Ongoing COVID-19 viral pandemic in the Zamboanga Peninsula, the Philippines

The COVID-19 pandemic in Zamboanga Peninsula is part of the worldwide pandemic of coronavirus disease 2019 (COVID-19) caused by severe acute respiratory syndrome coronavirus 2 (SARS-CoV-2). The virus reached Zamboanga Peninsula, Philippines on March 24, 2020, when the first case of the disease was confirmed in Zamboanga City. All provinces including the cities of Zamboanga and Isabela have recorded at least a single case.

==Timeline==
The first case in the Zamboanga Peninsula was confirmed in Zamboanga City on March 24, 2020. The case was that of 29-year-old male resident who arrived in the city on March 13 after visiting Metro Manila. The province of Zamboanga del Sur announced its first two cases on March 30. The day prior, the provincial government appealed passengers of Philippine Airlines flight PR2889 from Manila-Ozamiz on March 14 to go to the nearest health facility if they develop COVID-19 symptoms.

No new province reported COVID-19 cases until May 2020. On May 4, the first COVID-19 case was confirmed in Zamboanga del Norte, that of a case of a 63-year-old Norwegian who arrived in Dipolog on March 2. The patient was admitted to a private hospital in the city on April 26 after complaining of chest pain and was airlifted to Metro Manila on May 2.

In late April 2020, Zamboanga City began to experience a rapid rise in the number of cases in its prisons. By May 3, most of Zamboanga City's cases are from inmates and personnel of the Zamboanga City Reformatory Center. Three of the confirmed cases are Bureau of Jail Management and Penology personnel while two inmates has died from COVID-19. An outbreak at the prison has already been declared by the city government.

Zamboanga Sibugay reported its first case on June 24, that of a student in Imelda who arrived in the town from Cebu City on June 24. The city of Isabela in Basilan, which is also part of the Zamboanga Peninsula region despite the rest of the province under the Bangsamoro region, confirmed its first case on June 29, that of a 25-year-old female who arrived in the city from Manila on June 18.

==Impact==
The launch of a new flight route serving Zamboanga City and Kota Kinabalu of the Philippine Airlines set on March 31 was postponed due to the COVID-19 pandemic. Business plans and partnership between Zamboanga City-based businessmen and their counterparts in Sabah has been put on hold over the drastic rise of cases in the Zamboanga City in early May 2020.

The COVID-19 outbreak has affected the Zamboanga City Reformatory Center which houses about 3.3 thousand inmates and about a hundred personnel despite only being designed to accommodate 400 detainees.

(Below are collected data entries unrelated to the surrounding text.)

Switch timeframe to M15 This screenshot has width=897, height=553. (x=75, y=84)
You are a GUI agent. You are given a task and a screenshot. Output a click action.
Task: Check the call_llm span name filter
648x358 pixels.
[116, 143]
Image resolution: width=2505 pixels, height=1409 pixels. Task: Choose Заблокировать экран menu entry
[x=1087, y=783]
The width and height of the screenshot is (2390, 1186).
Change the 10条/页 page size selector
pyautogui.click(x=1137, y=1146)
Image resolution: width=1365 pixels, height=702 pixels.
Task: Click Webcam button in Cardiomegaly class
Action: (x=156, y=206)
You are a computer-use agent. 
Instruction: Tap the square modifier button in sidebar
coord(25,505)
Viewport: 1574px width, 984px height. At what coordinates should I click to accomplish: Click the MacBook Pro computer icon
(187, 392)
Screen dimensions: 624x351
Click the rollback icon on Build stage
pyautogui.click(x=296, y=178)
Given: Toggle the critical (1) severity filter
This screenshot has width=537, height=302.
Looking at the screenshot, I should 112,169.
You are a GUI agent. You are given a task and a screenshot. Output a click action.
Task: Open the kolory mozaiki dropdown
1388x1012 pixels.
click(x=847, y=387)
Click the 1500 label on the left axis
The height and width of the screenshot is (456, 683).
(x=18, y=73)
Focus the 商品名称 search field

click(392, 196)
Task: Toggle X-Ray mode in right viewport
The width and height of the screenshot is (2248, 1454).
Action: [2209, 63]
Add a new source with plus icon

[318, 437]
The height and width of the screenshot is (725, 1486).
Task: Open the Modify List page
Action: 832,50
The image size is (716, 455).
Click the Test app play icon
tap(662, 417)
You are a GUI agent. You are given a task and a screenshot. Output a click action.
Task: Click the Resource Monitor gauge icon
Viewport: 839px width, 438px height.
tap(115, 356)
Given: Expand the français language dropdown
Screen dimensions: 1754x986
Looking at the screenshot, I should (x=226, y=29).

Fish canneries in Zamboanga City announced that it would reduce the production of canned fish in the Philippines by 50–60% due to difficulties encountered following the implementation of a city-wide lockdown. The Industrial Group of Zamboanga reported that most of its workers experienced difficulties in reporting to work, despite the company offering free shuttle services, due to the wide presence of checkpoints across barangays. Fish canneries in the city also had to reduce outputs due to the deliverers of fish from Zamboanga Sibugay and Zamboanga del Norte experiencing difficulties in entering the city, as visitors are required to undergo a 14-day quarantine. This prompted most canneries to discourage deliveries.

==Response==
The whole of Zamboanga Peninsula has been placed under enhanced community quarantine (ECQ) by April 2020. When the ECQ was lifted on May 1, Zamboanga City was allowed by the Inter-Agency Task Force for the Management of Emerging Infectious Diseases to remain under ECQ until May 15.

In May 2020, the Zamboanga City Medical Center COVID-19 testing laboratory started operating.